Sommaire du n°109

année 1999-2


numéro spécial portant sur :

"Les Politiques de la tradition. Identités culturelles et identités nationales dans le Pacifique",
sous la direction d'Alain Babadzan.

Sommaire
Alain BABADZAN
Avant propos. Culture, coutume, nation : les enjeux d'un débat. L'invention des traditions et le nationalisme.
Stephanie LAWSON
Le traditionalisme et les politiques de l'identité culturelle en Asie et dans le Pacifique : une mise au point critique.
Toon VAN MEIJL
Fractures culturelles et identités fragmentées. La confrontation avec la culture traditionnelle dans la société maori post-coloniale.
Brigitte DERLON
Traditions et politiques de l'État en Papouasie-Nouvelle-Guinée : le cas de la province de Nouvelle-Irlande.
Patrick PILLON
Identité, culture et catégories de l'action: autour des fondements idéels du territoire et de l'organisation sociale en pays Mèa et Houaïlou (Nouvelle-Calédonie).
Caroline GRAILLE
Coutume et changement social en Nouvelle-Calédonie.
Marc TABANI
Kastom et traditionalisme : quelles inventions pour quelles traditions à Tanna, Vanuatu ?
Robert TONKINSON
The Pragmatics and Politics of Aboriginal Tradition and Identity in Australia.

◆ Exercice court 1: D'après le sommaire, sous la direction de qui ce numéro spécial est-il paru ?
◆ Exercice court 2: Donnez tous les auteurs dont un article figure dans le sommaire.

◆ Données:

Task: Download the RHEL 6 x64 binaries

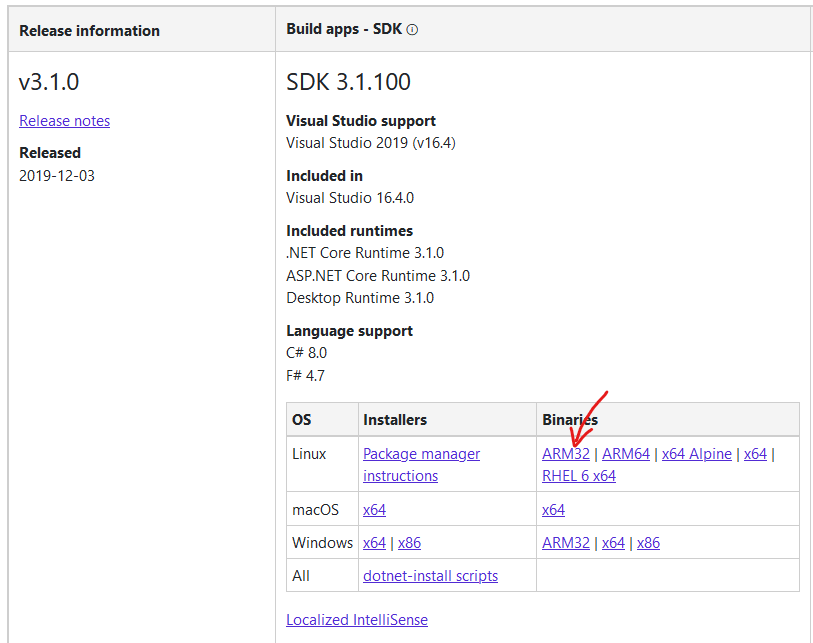Action: (579, 476)
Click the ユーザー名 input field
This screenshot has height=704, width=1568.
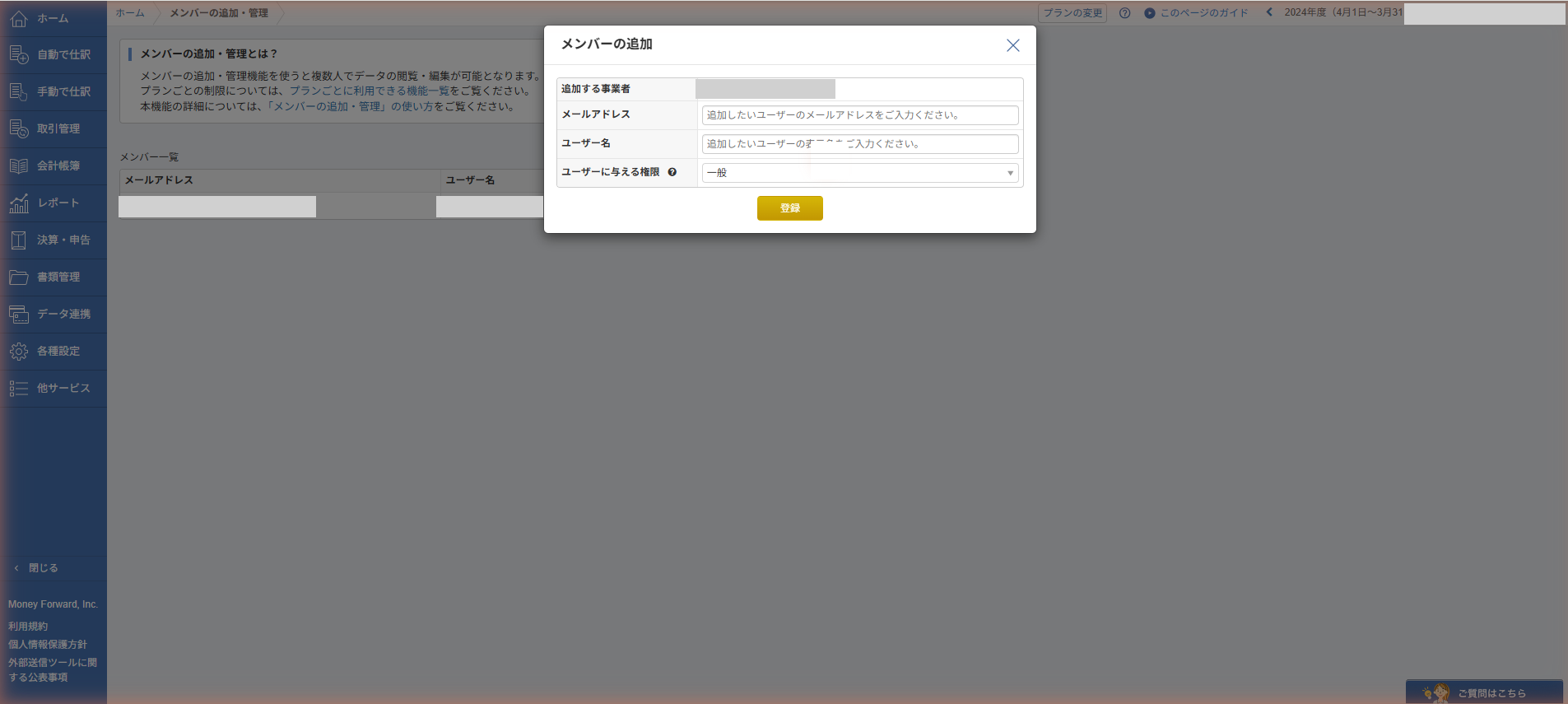pyautogui.click(x=860, y=144)
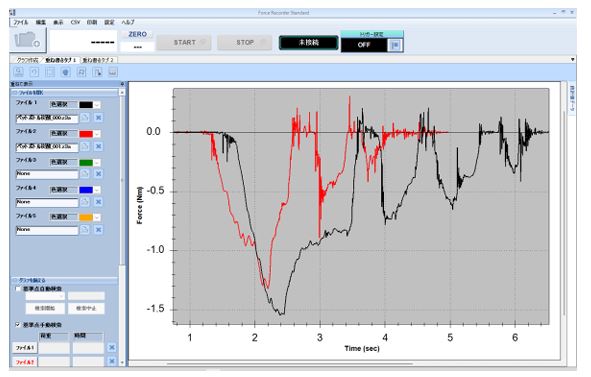Viewport: 591px width, 377px height.
Task: Click the last graph toolbar icon
Action: [x=113, y=72]
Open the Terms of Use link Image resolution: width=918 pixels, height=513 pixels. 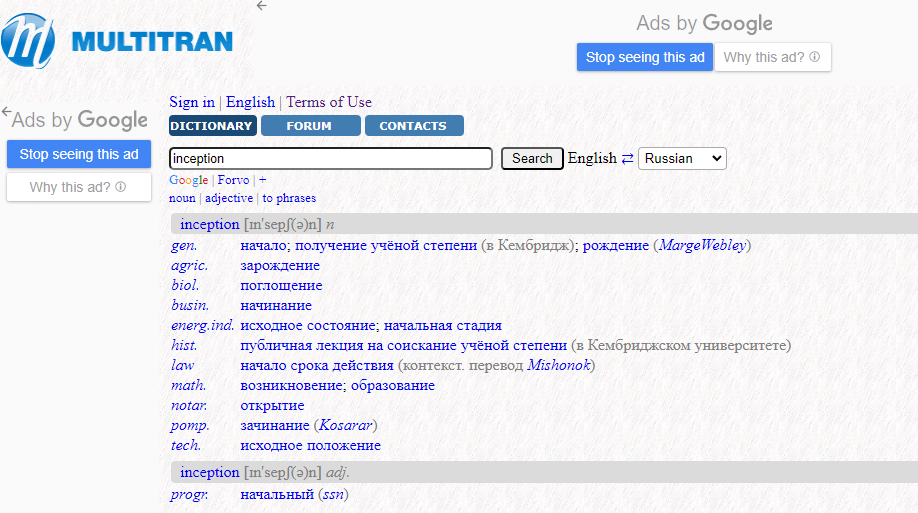329,102
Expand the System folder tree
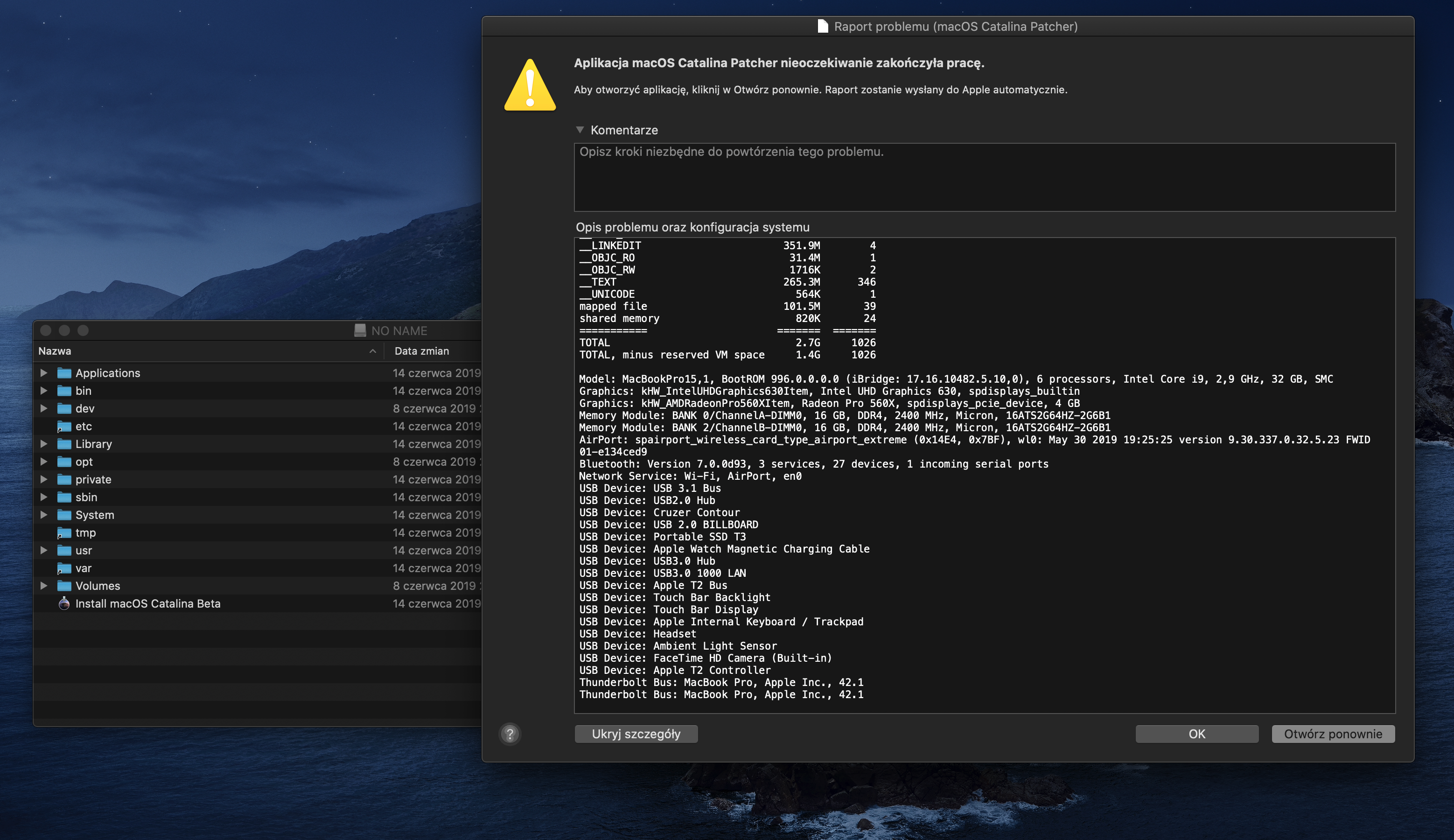The width and height of the screenshot is (1454, 840). pyautogui.click(x=44, y=515)
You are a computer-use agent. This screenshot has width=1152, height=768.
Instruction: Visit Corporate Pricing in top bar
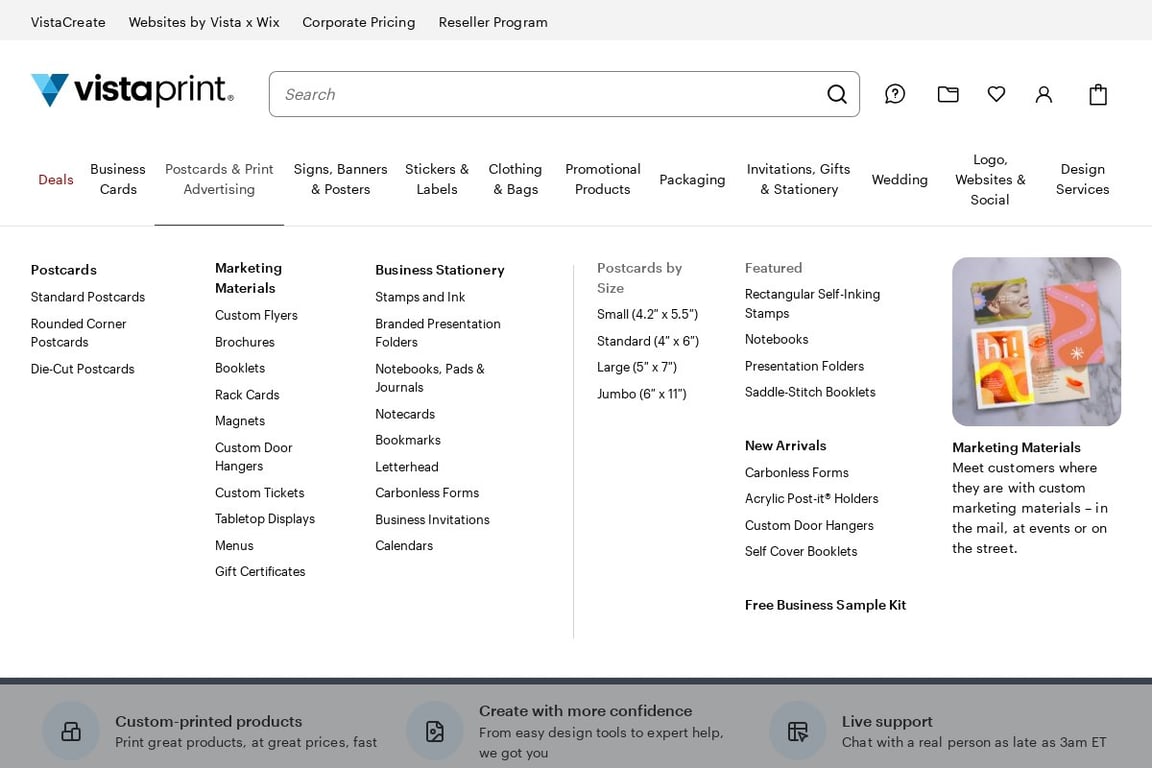tap(359, 22)
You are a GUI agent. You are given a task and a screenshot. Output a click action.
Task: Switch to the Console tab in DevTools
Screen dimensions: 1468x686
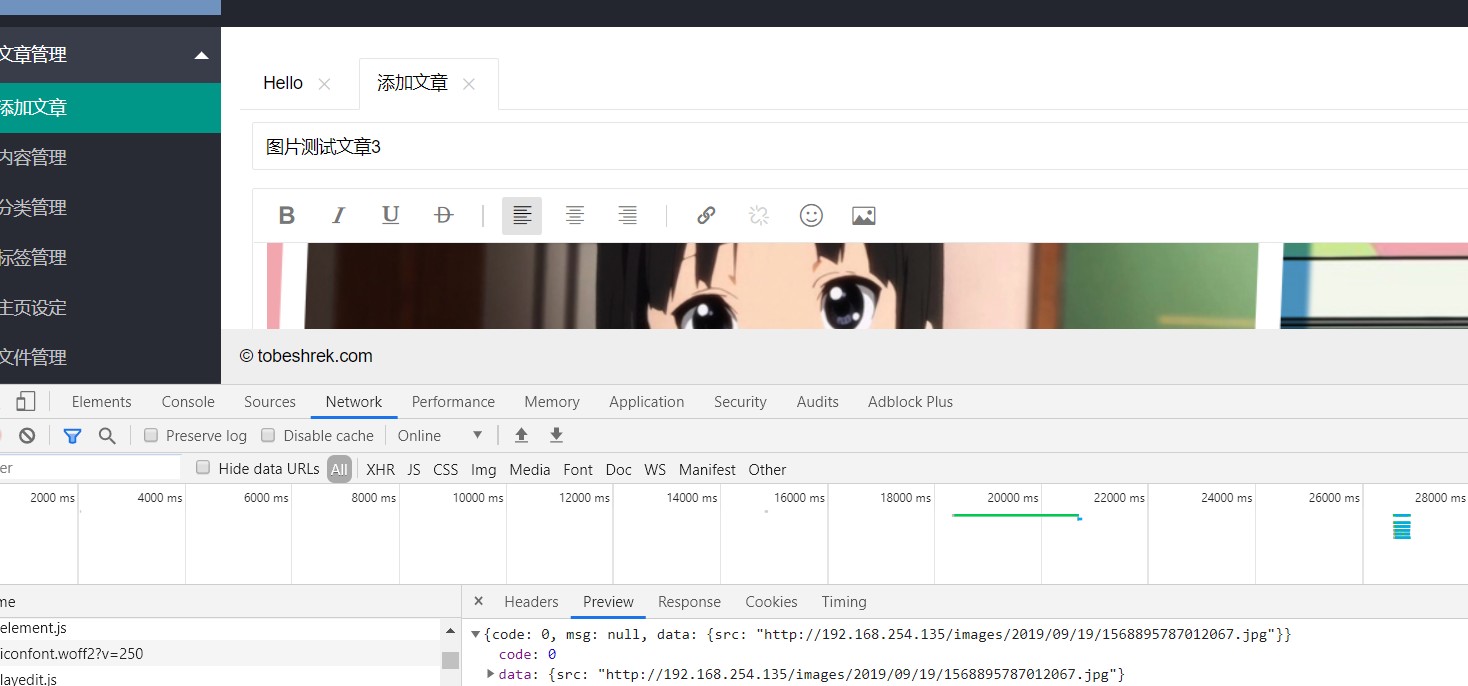pos(188,402)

◆ Réponse 1: Alain Babadzan.

◆ Réponse 2: Alain Babadzan, Stephanie Lawson, Toon Van Meijl, Brigitte Derlon, Patrick Pillon, Caroline Graille, Marc Tabani, Robert Tonkinson.